Woodland ViewA new review of Lyme disease research assesses the potential reasons for the continued lack of success in prevention and control of Lyme disease and points to key areas where public policy could make all the difference.

Lyme disease is an infectious disease caused by a spirochete (spiral shaped bacterium) known as Borrelia burgdorferi and most commonly spread by ticks. Despite the infectious agent and mode of ptransmission being known for over three decades the cases of Lyme disease are continuing to climb. The highest rates are seen in the Northeastern United States but many people from different regions and countries also suffer from the disease.

The most obvious sign of initial Lyme disease infection is a chracteristic rash around a tick bite known as Erythema migrans, or a "bullseye" rash, so named because it is circular and red around the outside with a pale centre. Symptoms of the disease are multiple, ranging from fatigue, weakness and headache, to cognitive, mood, and neurological disorders. The large number and systemic nature of symptoms has contributed to controversy. Some experts say Lyme disease is acute and easily treated with a relatively short course of antibiotics, while others suggest a chronic form may develop.
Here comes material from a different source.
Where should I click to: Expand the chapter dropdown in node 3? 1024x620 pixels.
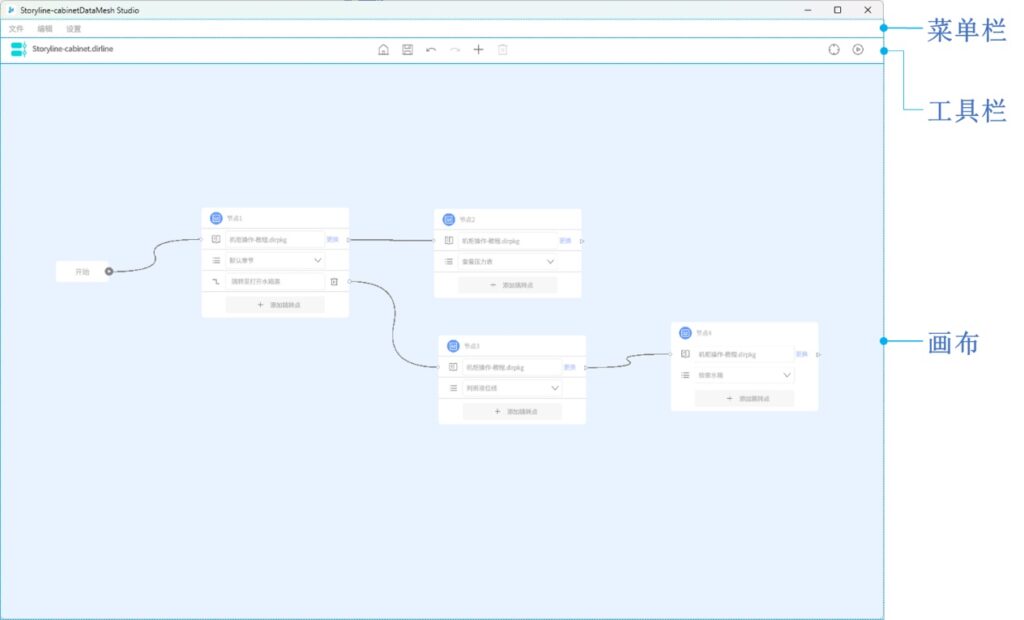click(555, 388)
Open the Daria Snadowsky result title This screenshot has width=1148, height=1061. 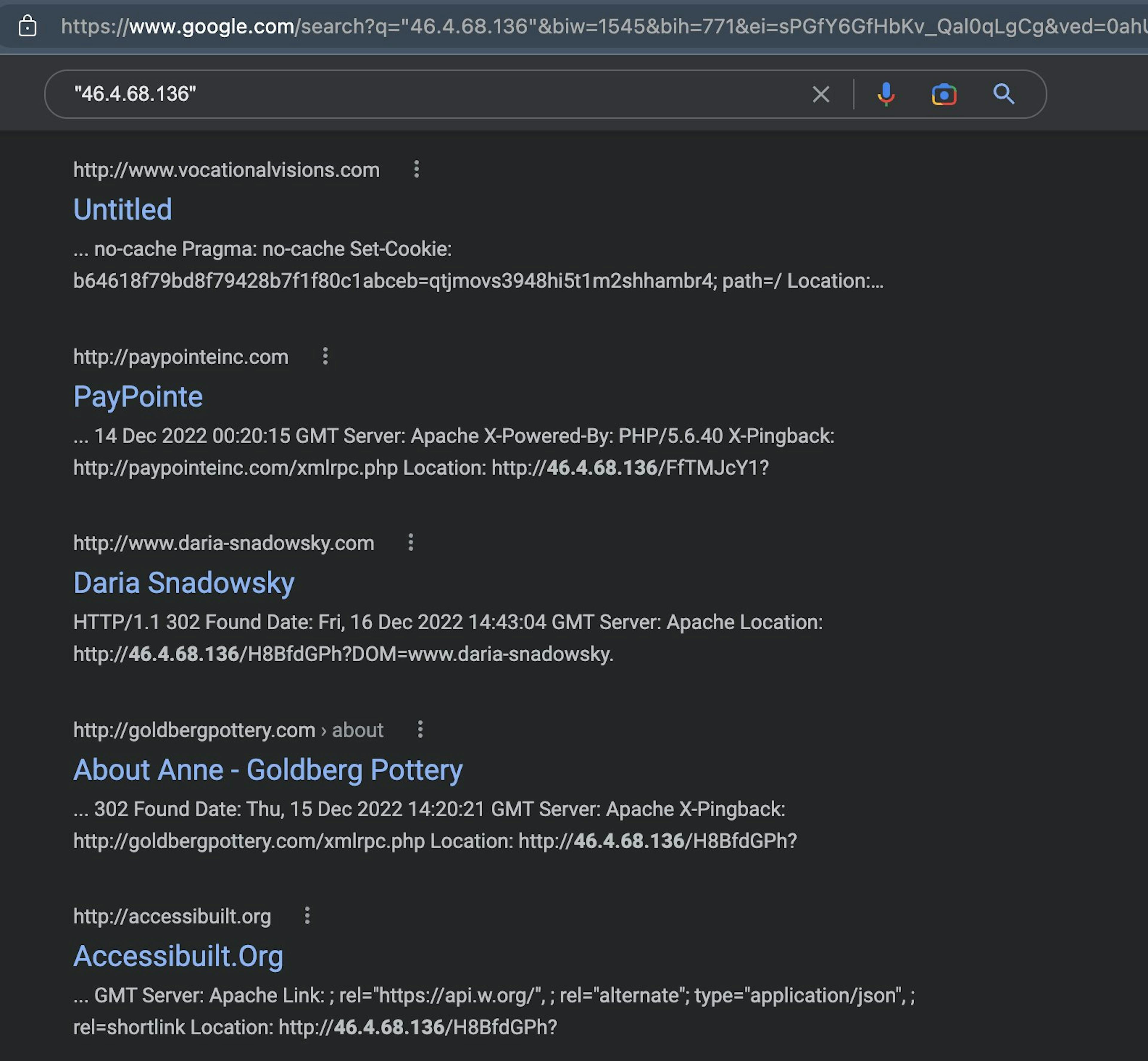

Certainly there are no shortage of individuals who suffer chronic symptoms following Lyme infection - which makes this latest study of prevention all the more important.

In the article appearing in the January issue of the Journal of Medical Entomology titled "What Do We Need to Know About Disease Ecology to Prevent Lyme Disease in the Northeastern United States?" authors from Colorado State University and the Centers for Disease Control and Prevention (CDC) assess the potential reasons for the continued lack of success in prevention and control of Lyme disease in the northeastern United States, and they identify conceptual areas where additional knowledge could be used to improve Lyme disease prevention and control strategies.

Important areas highlighted by the investigators include: 1) identifying critical tick infestation rates required to maintain transmission of B. burgdorferi, 2) understanding how habitat diversity and forest fragmentation impacts the risk of exposure to B. burgdorferi and the ability of interventions to reduce risk, 3) quantifying the epidemiological outcomes of interventions focusing on ticks or vertebrate reservoirs (most notably deer), and 4) refining knowledge of how human behaviour influences Lyme disease risk and identifying barriers to the adoption of personal protective measures and environmental tick management.

Clearly some of these areas are more open to human intervention than others. Greater understanding of how forests and other habitats influence Lyme disease risk may lead to government agencies in at risk countries implementing management strategies that favour a reduction in Lyme disease and other tick-borne infections.

Much of the risk lies however in the behaviour of individuals and this is an area that the study authors chose to focus on in some depth.

They report that the most promoted method of Lyme infection prevention is the use of repellent sprays on clothing and/or exposed skin. Data on how effective repellents are is limited however and there is the issue of how safe these chemicals are with many based on insecticides like DEET. This chemical has is neurotoxic to humans as well as ticks and it's use in repellents has been associated with insomnia, mood disturbances, impaired cognitive function and even seizures. Specialised clothing is now available which is pre-treated with the insecticide permethrin. This may be a safer choice as it avoids liberal spraying of toxic chemicals on oneself, the fumes of which are easily inhaled.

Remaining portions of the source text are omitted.